Kitaplarım asla onsekizyaş altı gençler için değil. Böyle demekle belden aşağı yazdığım düşünülmesin lütfen. Yazmıyorum da zaten. Kitaplarım üniversite düzeyindeki ve sonrasında ki erişkinler için. Kendi kendimi eleştirdiğim çok olur. Yapıcı düşüncelerim yıkıcı düşüncelerimden daha az. Yani karamsar bir kalemim var. Oysa bir yazarın kaleminde umut olmalı, umut üretmeli. Sonra etrafıma dönüp baktığımda, sahte bir umut üretmektense gerçeklerden bahsetmek benim için daha münasip görünüyor. Okuyucuya yalan söylemem. Hayat iyi tarafından çok kötüyü barındırıyor.  Bazı gerçekleri kabul edilir gibi değil ama ne yazık ki gerçek. Ne gibi. Ölüm gibi. Bugün var olan yarın yok oluyor ve bu hayatın bir gerçeği. Gel de bu gerçeği kabul et ama ne yazık ki ediyorsunuz. Elden gelen bir şey yok. Sonra savaşlar, güç çatışmaları, günümüz insanın çektiği zorluklar. Geçmişteki insan neyse ve gelecekteki insan da böyle olacak. Her neslin kendine göre sıkıntıları olacak. Bahşeden ayakta kalacak edemeyen kaybedecek.  Yine umuttan yanayım.

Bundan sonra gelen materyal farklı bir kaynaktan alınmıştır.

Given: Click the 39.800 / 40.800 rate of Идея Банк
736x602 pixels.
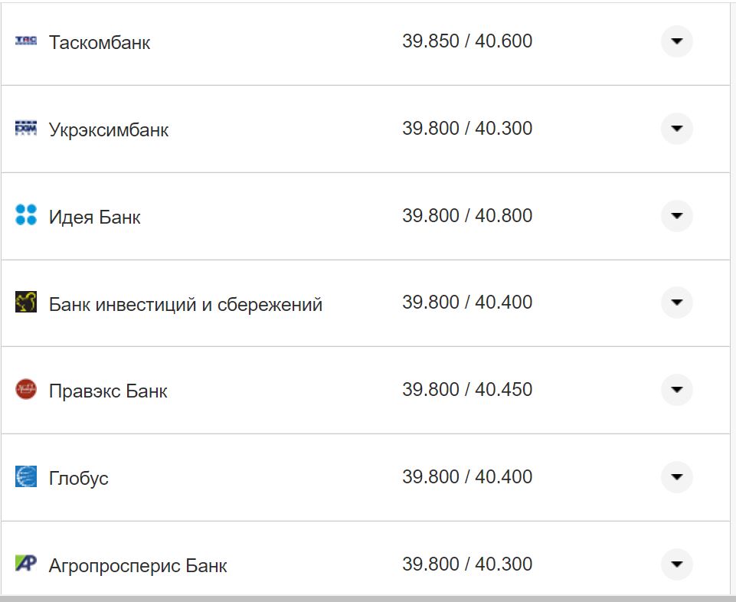Looking at the screenshot, I should [x=469, y=215].
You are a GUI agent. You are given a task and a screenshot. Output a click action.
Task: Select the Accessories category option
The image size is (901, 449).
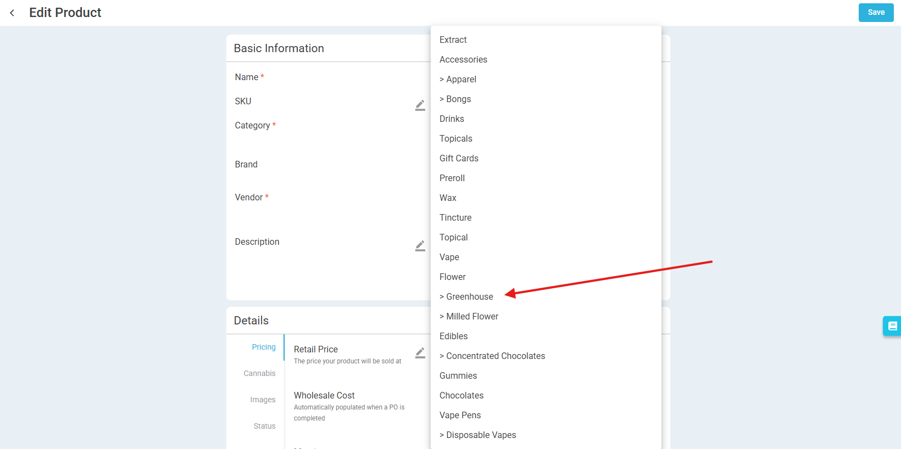(x=463, y=59)
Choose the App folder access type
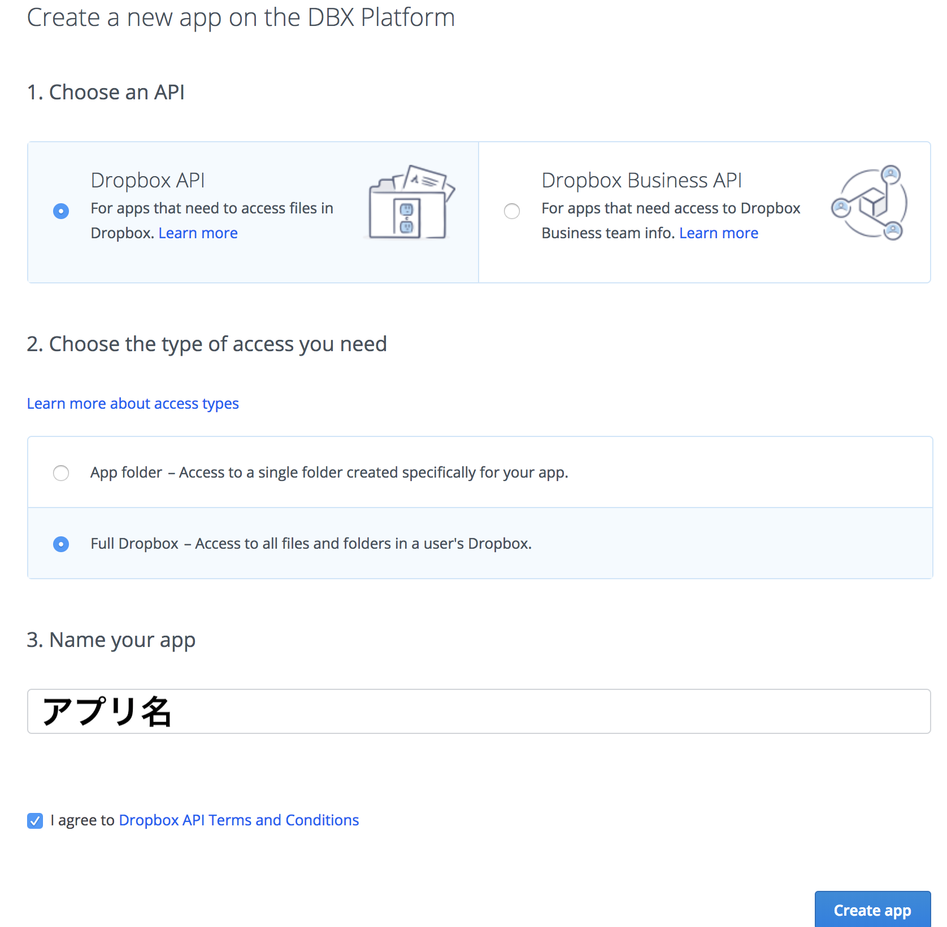 pyautogui.click(x=60, y=473)
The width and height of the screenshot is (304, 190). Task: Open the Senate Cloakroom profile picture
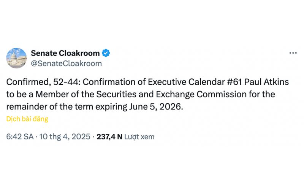(x=16, y=58)
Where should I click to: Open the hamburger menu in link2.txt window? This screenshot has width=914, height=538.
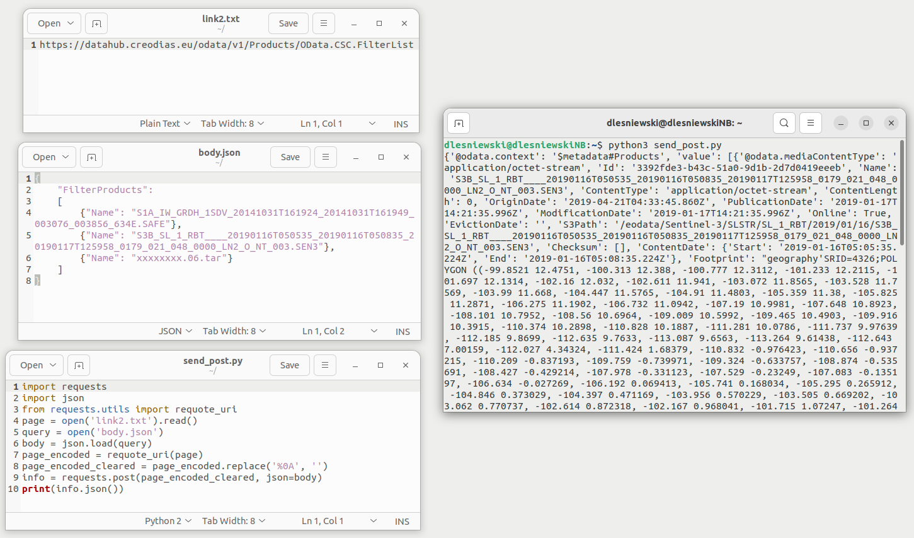click(x=323, y=23)
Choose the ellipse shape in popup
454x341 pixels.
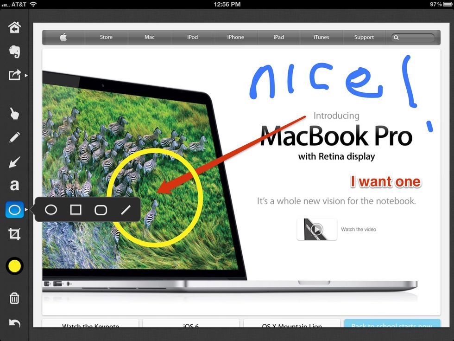[51, 210]
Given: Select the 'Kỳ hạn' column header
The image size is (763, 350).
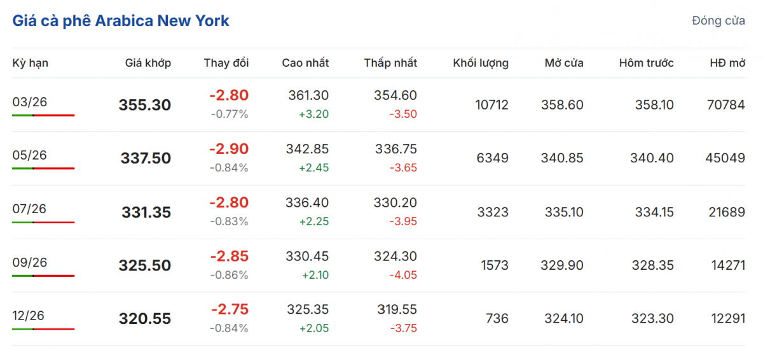Looking at the screenshot, I should coord(30,63).
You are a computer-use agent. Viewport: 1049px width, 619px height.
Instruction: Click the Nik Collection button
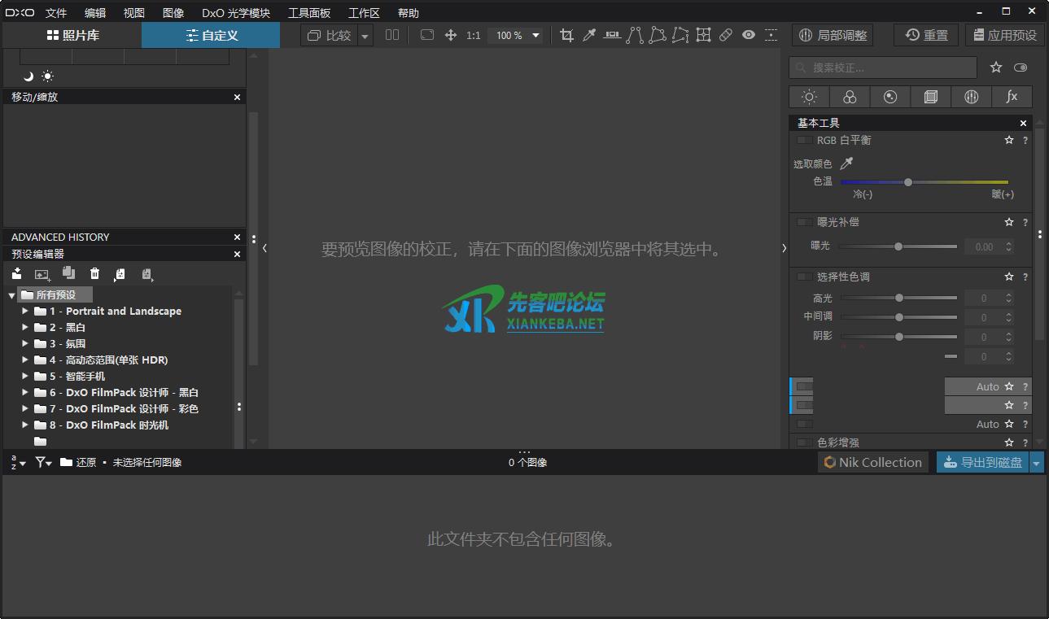[872, 463]
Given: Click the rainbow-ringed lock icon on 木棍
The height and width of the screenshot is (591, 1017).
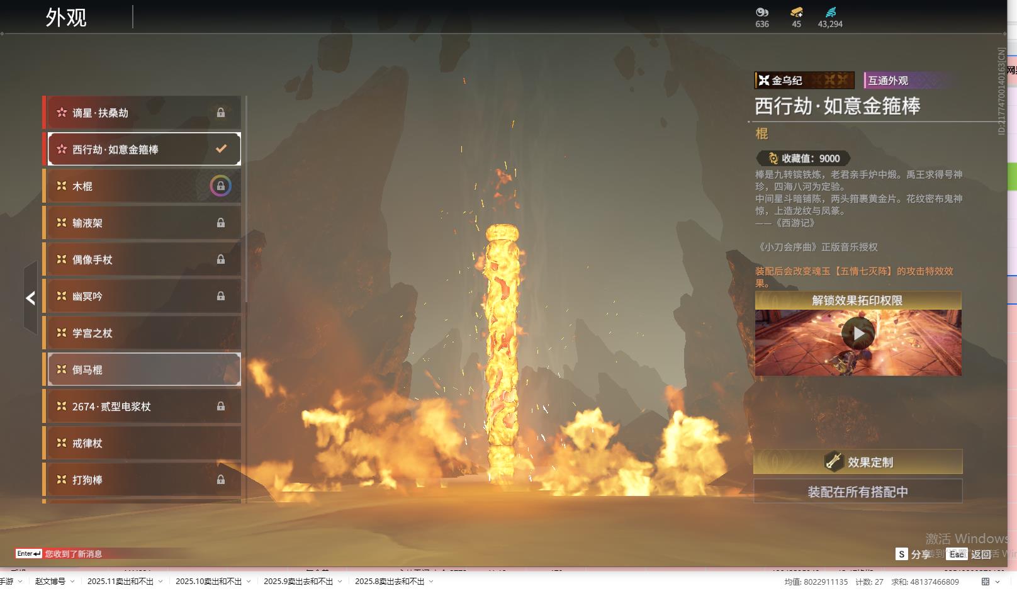Looking at the screenshot, I should coord(220,186).

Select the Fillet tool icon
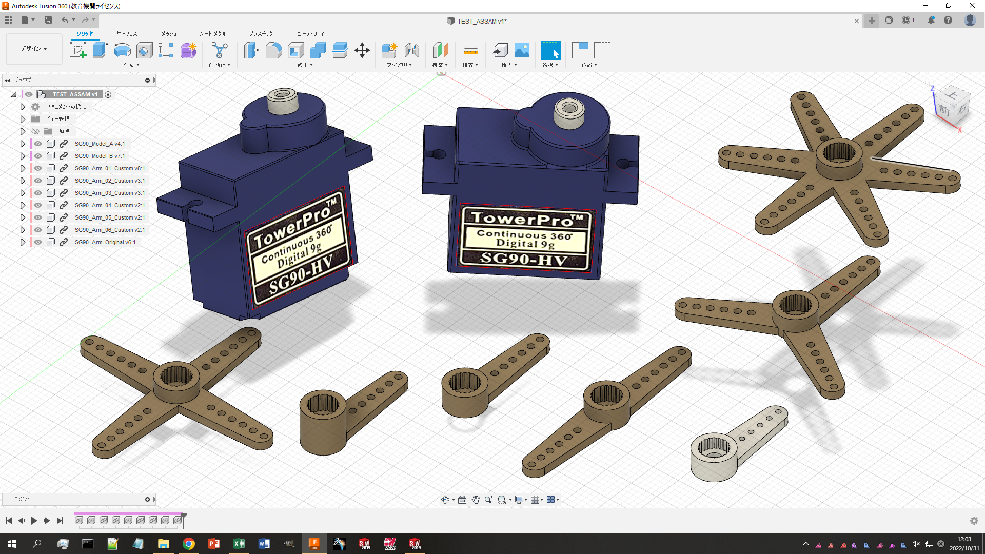pos(273,50)
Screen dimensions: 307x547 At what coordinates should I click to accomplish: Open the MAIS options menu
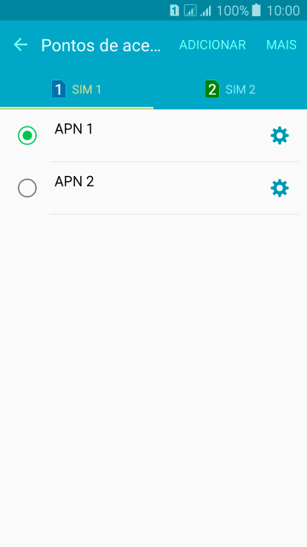(281, 45)
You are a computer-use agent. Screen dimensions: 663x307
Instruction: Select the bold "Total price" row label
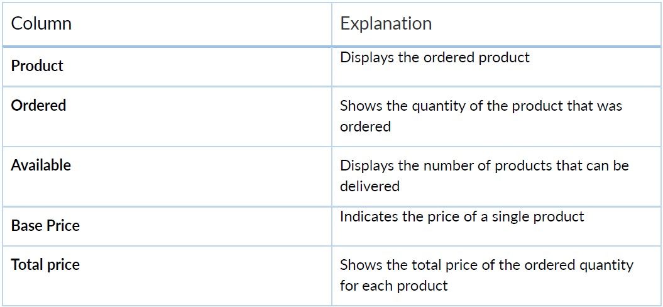(45, 264)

6. Yazarken ilham aldığınız şey nedir? Bir kişi olabilir bir nesne olabilir. O ilham periniz size ne olunca geliyor?

İlham kendi kafasına göre geliyor. Nerde geleceğini inanın ben de bilmiyorum. Bazen bir rüya beni öyküye götürürken bazen bir olay bunu yapabiliyor. Gezmek çok işe yarıyor. Okumak da öyle. Son olarak da müzik…

7. Beğendiğiniz ve kitaplarını okuduğunuz bir yazar var mı?

Güzel olan her kalemi okuyorum. Ayrım yapmıyorum ama kendi ülkemin yazarlarına daha bir eğilimliyim. Bizi en iyi biz anlatırız. Bence çok iyi kaleme sahip pek çok yazarımız da var.

8. Peki yazarlarla görüşme imkânınız oldu mu? Bir araya geldiniz mi hiç?

Etrafımda pek çok yazar arkadaşım var zaten. Tabi ki oldu.

9. Konularınızı nasıl seçiyorsunuz?

İlhan nasıl gelirse konu da o oluyor. Konu seçimimde hiç zorlanmıyorum.

10. Peki son olarak Buradan okurlarınıza seslenmek isteseniz ne derdiniz?

Lütfen okusunlar. Kendinelerinin seveceği türden ne varsa okusunlar. Okumak insanı geliştiren bir olay ve günümüzün yorgunluğunu çıkarmanın en kolay yolu. Hele hele içinde bulunduğumuz şu salgın günlerde hayattan kopmamanın en kolay yolu. Ayrıca her kahramanda birazcık biz de varızdır. Bizler ayrı gibi görünen benzer parçalarızdır aslında. Bana göre insan, tam anlamıyla da budur zaten.